Good Mrs. Beebe ran her eye over the little bunch of Peppers as they jumped down over the wheel. "Why, where's Joel?" she cried. "In the bottom o' th' wagon, I s'pose," she added, laughing and shaking her fat sides.

"Yes, where's Joel?" cried Mr. Beebe, rubbing his hands together harder than ever. "I want him to tell me all about how he ketched them robbers."

Polly was just going to tell all about Joel, and why he couldn't come, when the big woman shouted out, "They couldn't find him, for he warn't to home."

"Sho, now, that's too bad!" ejaculated Mr. Beebe, dreadfully disappointed. Mrs. Beebe already had Phronsie in her arms, and was whispering to her some of the delights to come. "Well, well, well, come right in, all of you, and make yourselves to home. I'll take care of the horse, Marinthy; go in an' set down."

"I'm sure I'm glad to," said Marinthy, getting over the little steps quickly after the Pepper children, and nearly knocking down David, who came last. "Ab'm, come here an' make your manners," she called. Ab'm got down from the pile of boxes where he had been looking out of the window, and slouched forward, his finger in his mouth.

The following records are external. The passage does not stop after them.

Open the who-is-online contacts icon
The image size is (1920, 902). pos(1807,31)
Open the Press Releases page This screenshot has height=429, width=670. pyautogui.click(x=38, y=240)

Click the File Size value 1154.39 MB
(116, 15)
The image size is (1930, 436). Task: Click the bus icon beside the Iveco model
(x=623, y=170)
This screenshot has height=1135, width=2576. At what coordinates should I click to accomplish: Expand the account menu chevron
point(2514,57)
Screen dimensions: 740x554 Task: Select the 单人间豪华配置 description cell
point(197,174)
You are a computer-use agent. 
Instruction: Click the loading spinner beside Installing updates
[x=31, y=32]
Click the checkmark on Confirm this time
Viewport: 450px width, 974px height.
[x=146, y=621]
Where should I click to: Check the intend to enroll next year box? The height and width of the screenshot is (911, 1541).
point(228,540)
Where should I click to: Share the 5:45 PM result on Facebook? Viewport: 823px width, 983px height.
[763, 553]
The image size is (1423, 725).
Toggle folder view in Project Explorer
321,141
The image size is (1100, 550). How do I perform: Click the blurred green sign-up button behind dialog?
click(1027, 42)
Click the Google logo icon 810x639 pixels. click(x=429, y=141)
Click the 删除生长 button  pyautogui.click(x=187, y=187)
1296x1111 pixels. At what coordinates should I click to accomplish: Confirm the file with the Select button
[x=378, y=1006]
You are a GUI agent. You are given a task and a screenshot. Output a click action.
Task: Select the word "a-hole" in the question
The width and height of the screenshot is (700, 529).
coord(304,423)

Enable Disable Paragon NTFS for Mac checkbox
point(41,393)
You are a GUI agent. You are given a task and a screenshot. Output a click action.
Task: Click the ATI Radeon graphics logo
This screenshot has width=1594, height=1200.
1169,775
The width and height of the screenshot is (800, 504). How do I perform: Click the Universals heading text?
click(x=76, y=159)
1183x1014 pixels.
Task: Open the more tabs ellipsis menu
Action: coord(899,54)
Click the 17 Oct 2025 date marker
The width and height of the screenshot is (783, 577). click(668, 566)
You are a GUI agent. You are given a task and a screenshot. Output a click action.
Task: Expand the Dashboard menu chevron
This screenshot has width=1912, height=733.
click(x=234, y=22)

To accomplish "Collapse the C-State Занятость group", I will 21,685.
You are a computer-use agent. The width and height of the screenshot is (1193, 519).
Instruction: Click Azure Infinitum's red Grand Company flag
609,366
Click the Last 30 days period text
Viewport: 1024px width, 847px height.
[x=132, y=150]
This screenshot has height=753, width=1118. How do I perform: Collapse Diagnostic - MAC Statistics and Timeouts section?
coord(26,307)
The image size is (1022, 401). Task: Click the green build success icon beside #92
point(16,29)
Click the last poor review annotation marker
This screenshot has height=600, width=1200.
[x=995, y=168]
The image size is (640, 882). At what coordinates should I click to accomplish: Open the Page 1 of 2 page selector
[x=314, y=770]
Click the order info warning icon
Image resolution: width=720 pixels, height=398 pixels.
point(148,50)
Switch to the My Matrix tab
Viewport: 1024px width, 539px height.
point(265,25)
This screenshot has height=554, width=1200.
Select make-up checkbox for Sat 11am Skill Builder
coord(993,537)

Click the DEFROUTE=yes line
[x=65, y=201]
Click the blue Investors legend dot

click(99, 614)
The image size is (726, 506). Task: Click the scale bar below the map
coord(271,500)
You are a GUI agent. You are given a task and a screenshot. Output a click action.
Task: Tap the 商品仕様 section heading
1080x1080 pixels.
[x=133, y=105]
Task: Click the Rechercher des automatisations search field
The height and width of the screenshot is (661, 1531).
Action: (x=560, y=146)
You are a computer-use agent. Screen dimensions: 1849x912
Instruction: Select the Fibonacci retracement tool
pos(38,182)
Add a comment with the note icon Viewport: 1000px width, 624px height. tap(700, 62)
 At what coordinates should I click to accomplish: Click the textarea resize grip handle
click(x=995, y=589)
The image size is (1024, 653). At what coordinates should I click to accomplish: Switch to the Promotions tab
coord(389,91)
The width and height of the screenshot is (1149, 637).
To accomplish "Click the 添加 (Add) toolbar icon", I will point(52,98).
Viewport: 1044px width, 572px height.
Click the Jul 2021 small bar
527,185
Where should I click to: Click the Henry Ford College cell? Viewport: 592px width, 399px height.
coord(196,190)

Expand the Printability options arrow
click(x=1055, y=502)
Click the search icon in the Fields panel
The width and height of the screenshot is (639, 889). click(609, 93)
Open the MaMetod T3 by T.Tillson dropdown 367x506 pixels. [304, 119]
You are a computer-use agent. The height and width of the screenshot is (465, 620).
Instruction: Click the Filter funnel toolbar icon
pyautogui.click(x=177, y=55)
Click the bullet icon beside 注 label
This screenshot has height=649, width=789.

"Speak up pretty, now," said his mother, pulling his jacket down with a twitch, and looking at him admiringly; "these children's come to your party. Say how do you do, an' you're glad to see 'em."

"How do you do, an' you're glad to see 'em--"

"Land sakes alive!" cried his mother, with a shake; "hain't you no more manners'n that? Do say it right."

"You told me to say it so," said Ab'm, doggedly.

"No, I didn't," retorted his mother with another shake. The little bunch of Peppers turned quite pale, and scarcely breathed.

"Did anybody ever see sech a boy, an' he that's had no pains spared 'n his bringin' up? Well, he's ten to-day, thank fortune, an' he'll soon be a-takin' care o' himself."

Phronsie crept closer to Polly. "Take me home," she said. "I want my Mammy."

"O dear me," thought Polly, "whatever shall I do! It will make dear Mr. and Mrs. Beebe feel so badly if I don't stop her. Phronsie," and she drew her off one side of the shop, old Mrs. Beebe having gone into the inner room, "you know Mamsie told us all to be good."

"Yes," said Phronsie, her lips quivering, and the tears beginning to come in her blue eyes.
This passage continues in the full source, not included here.